Farb first experimented with the Polaroid positive/negative film on the streets of New York City.
“I found I was getting something when I was photographing people,” he said.
“I was doing photo buttons on the street. I had a machine that I rented or something. I found that when I was making the photograph for the person that they were going to have and they were going to take home, I found I was getting better, getting something more real, something more truthful than if I did it as a photojournalist or as a art photographer. When I was doing it for the person, I was getting something better.”
Farb also experimented with the film in Romania.
“It’s a black-and-white film,” he said.
“It’s very, very hard to make it work right.”
Farb got it right over and over again when he captured ordinary Russians during his cultural exchange.
“They became a book that was published in Germany and also in other countries and finally in the USA,” he said.
“That was really my first experience in putting a book together. When I took my Adirondack work to Rizzoli, they saw that I could complete a project. I could start a project and put it together and that it was a good product. That helped me get my first book published and successive books published because I had a little bit of a track record. They don’t want to spend their money unless they stand at least some chance of getting their money back. One out of every 20 books is actually successful.”
RETURN TO SIBERIA
Knop called Farb to ask him would he return to Russia to do a reprieve of his 1977 photographs.
“They filmed me,” Farb said.
“I think first they came here before they took me back to Russia. It was 2018. They’ve been working on this film for five years. He’s made other films in the meantime. I feel like in fact he waited for the right moment to finish this film up. I could tell you the reason. It’s because Putin finally invaded Ukraine, and showed his cards.”
Nikolay Karitonov is one of the Russians Farb photographed in 1977.
“I thought he was a businessman,” he said.
“He was so straight. It turned out he was a member of the Communist Party, and he later ran against Putin. He got 68% of the vote two times in the elections in Russia. He was sent all over the world representing Russia. That guy, he speaks on behalf of Russia in a certain way. He says, I can’t imagine a world without Russia. It’s been around for 300 years. If Russia disappears off the face of the Earth, what’s going to …
“I’m not sympathetic to Putin or anything, don’t get me wrong, but I understand what enormous loss the Russian people feel at being torn apart. Being nothing. Now, with China they’re best buddies, with North Korea. The world is totally different.”
In a scene in the film, Farb sings “Baby, It’s Cold Outside” when he’s in Siberia.
“I don’t know the words,” he said.
“I don’t really know the tune. There’s a funny side to me.

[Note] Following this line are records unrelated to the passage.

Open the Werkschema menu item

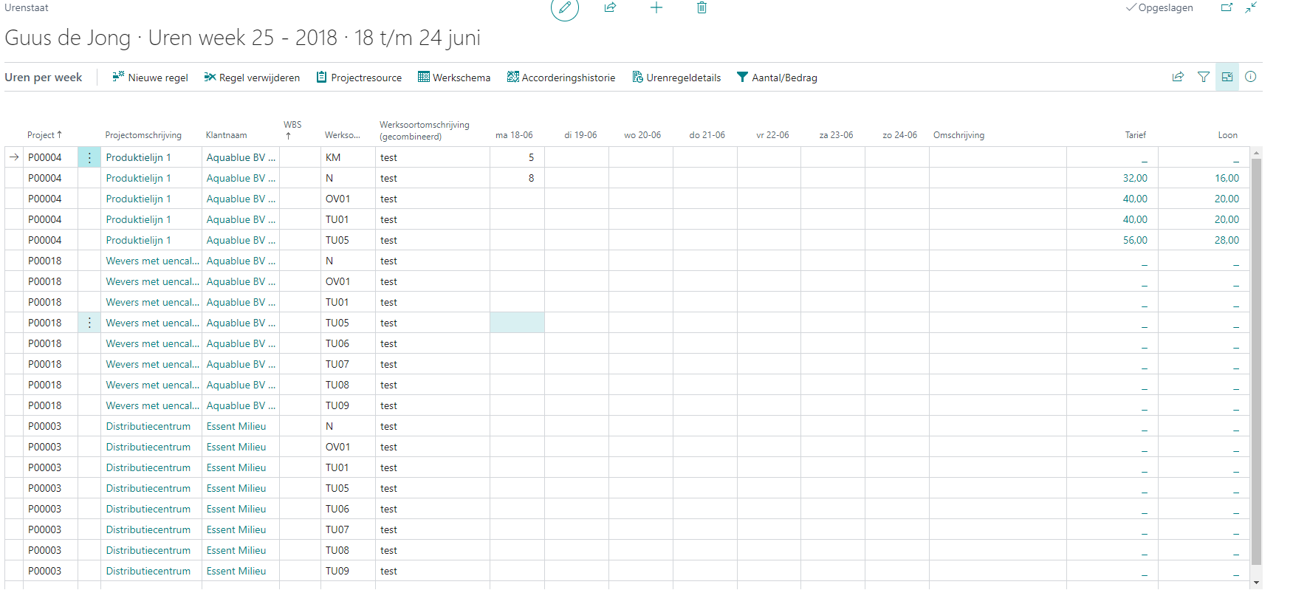point(453,78)
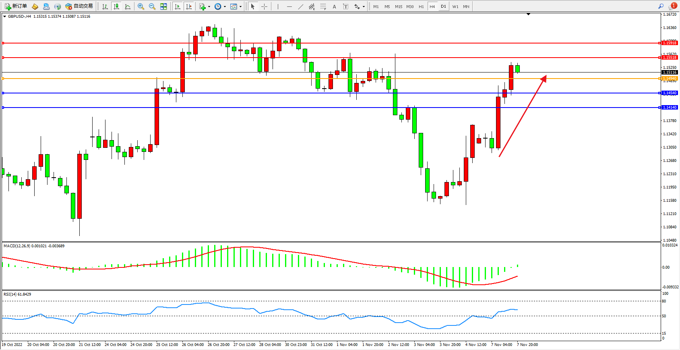Zoom in on the chart

[x=141, y=6]
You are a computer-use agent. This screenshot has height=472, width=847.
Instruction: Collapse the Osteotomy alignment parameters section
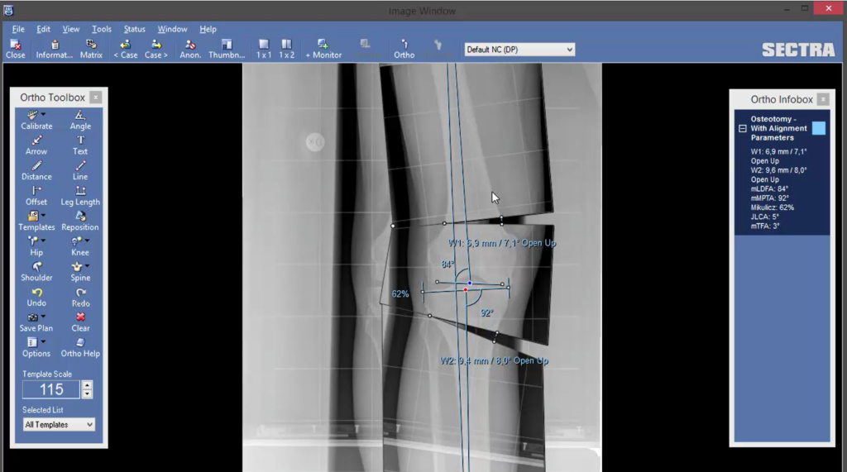(743, 128)
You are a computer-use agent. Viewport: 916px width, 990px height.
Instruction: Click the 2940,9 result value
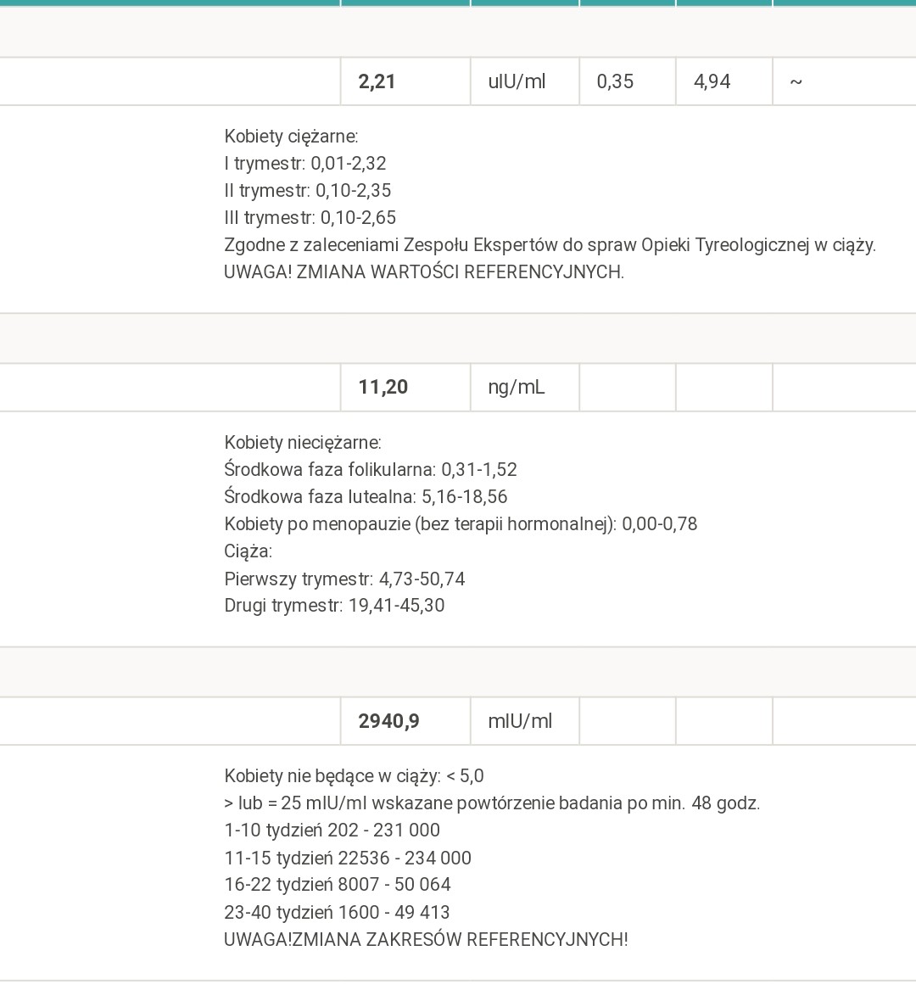[x=388, y=721]
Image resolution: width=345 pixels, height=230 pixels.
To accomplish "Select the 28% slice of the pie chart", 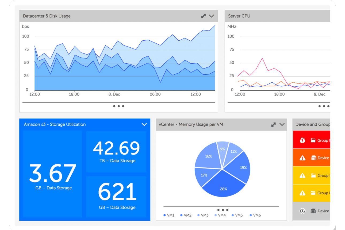I will pyautogui.click(x=224, y=187).
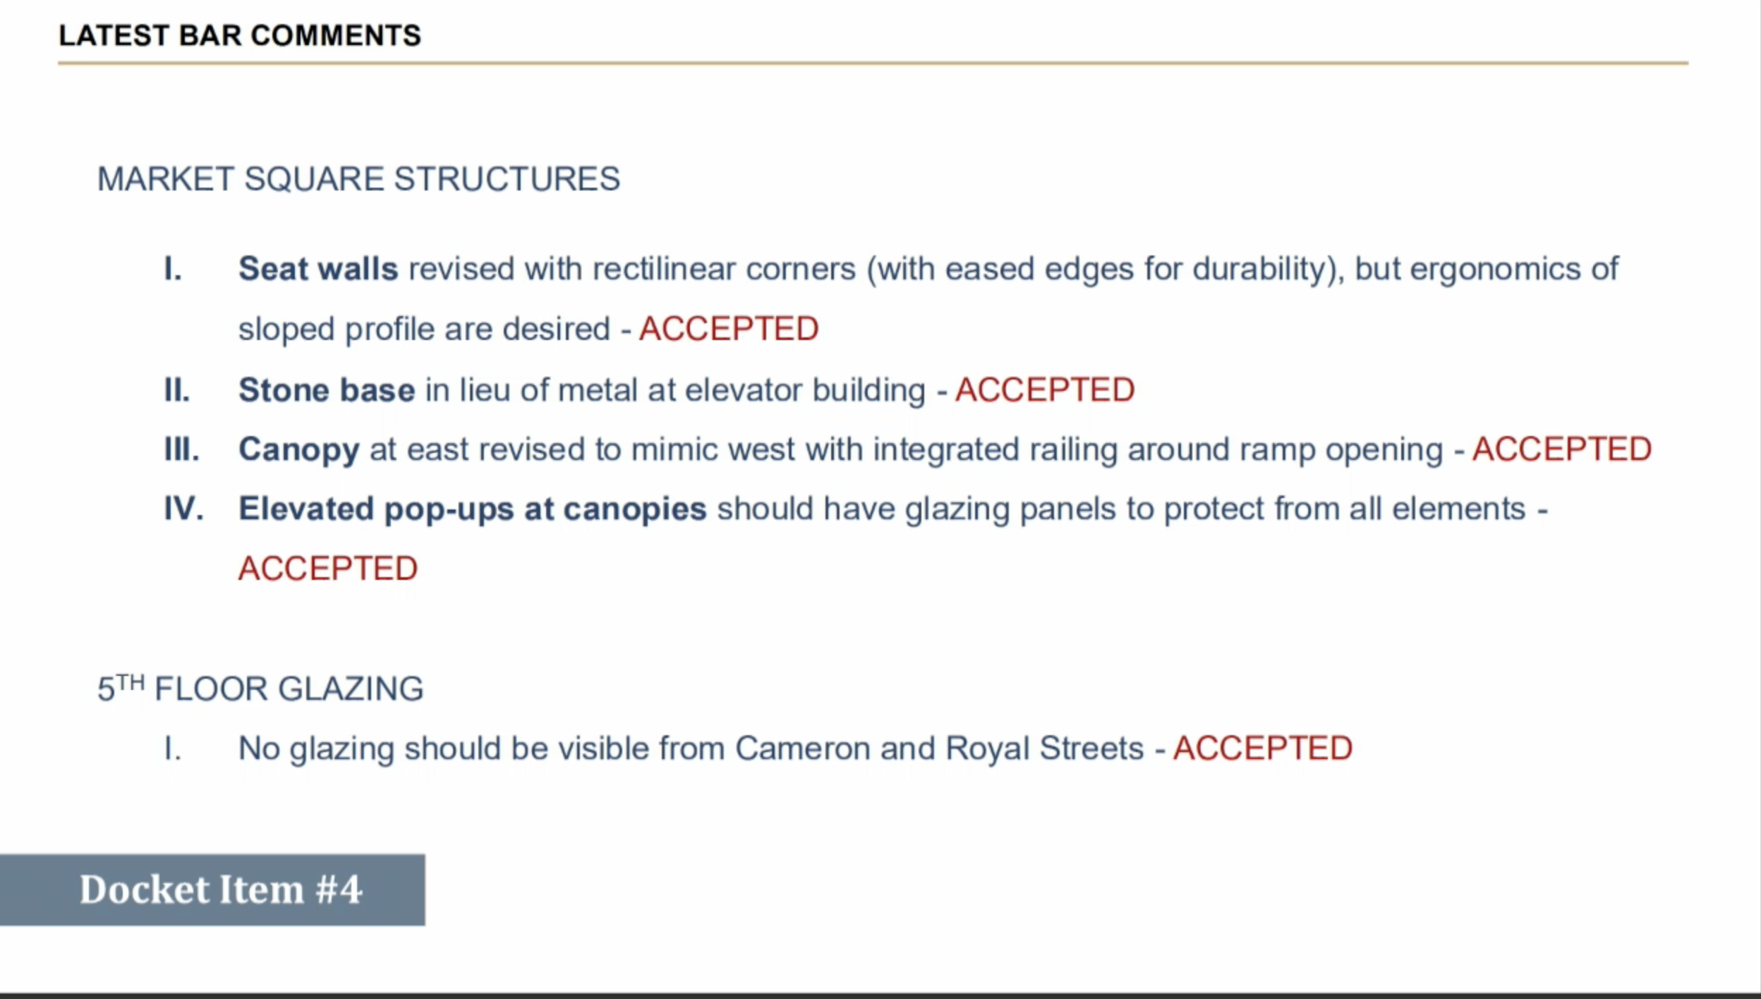Click ACCEPTED after "sloped profile are desired"
Image resolution: width=1761 pixels, height=999 pixels.
point(728,329)
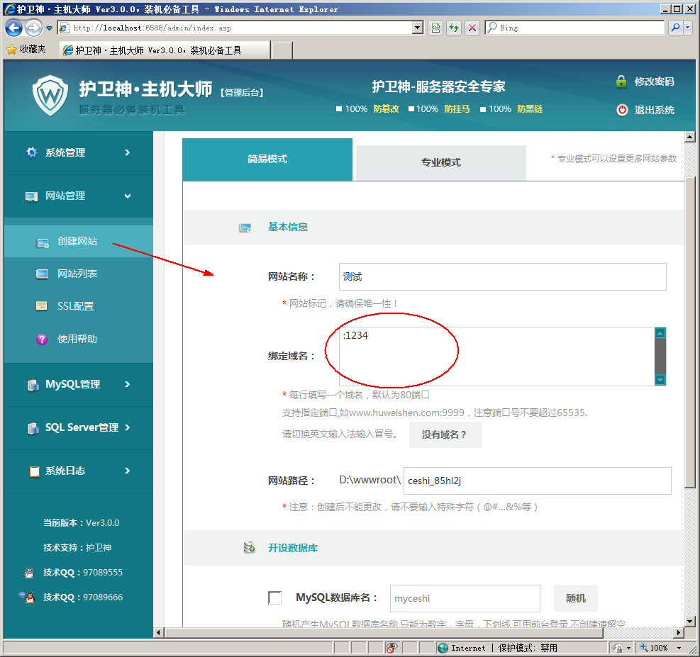Open 网站列表 in the sidebar
This screenshot has height=657, width=700.
(77, 274)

I like to make fun of myself as well. We’re all a bit odd. We really are. That’s what I say at the end of the film. I am talking to Diane Arbus, she says, ‘Do you think I’m cruel with people?’
“I say no, you’re talking about yourself (with images). There is something wrong with all of us. We are all flawed. So whenever you are doing something, you are talking about yourself as well.”
A German newspaper critic of the film wrote, “it’s not only a document of its times, it’s a cinematic masterpiece.”
“I’m happy for Nathaniel that he got credit because I do think he waited until the right moment to finish off the film,” Farb said.
“He didn’t quite have a film until Russia invaded Ukraine.”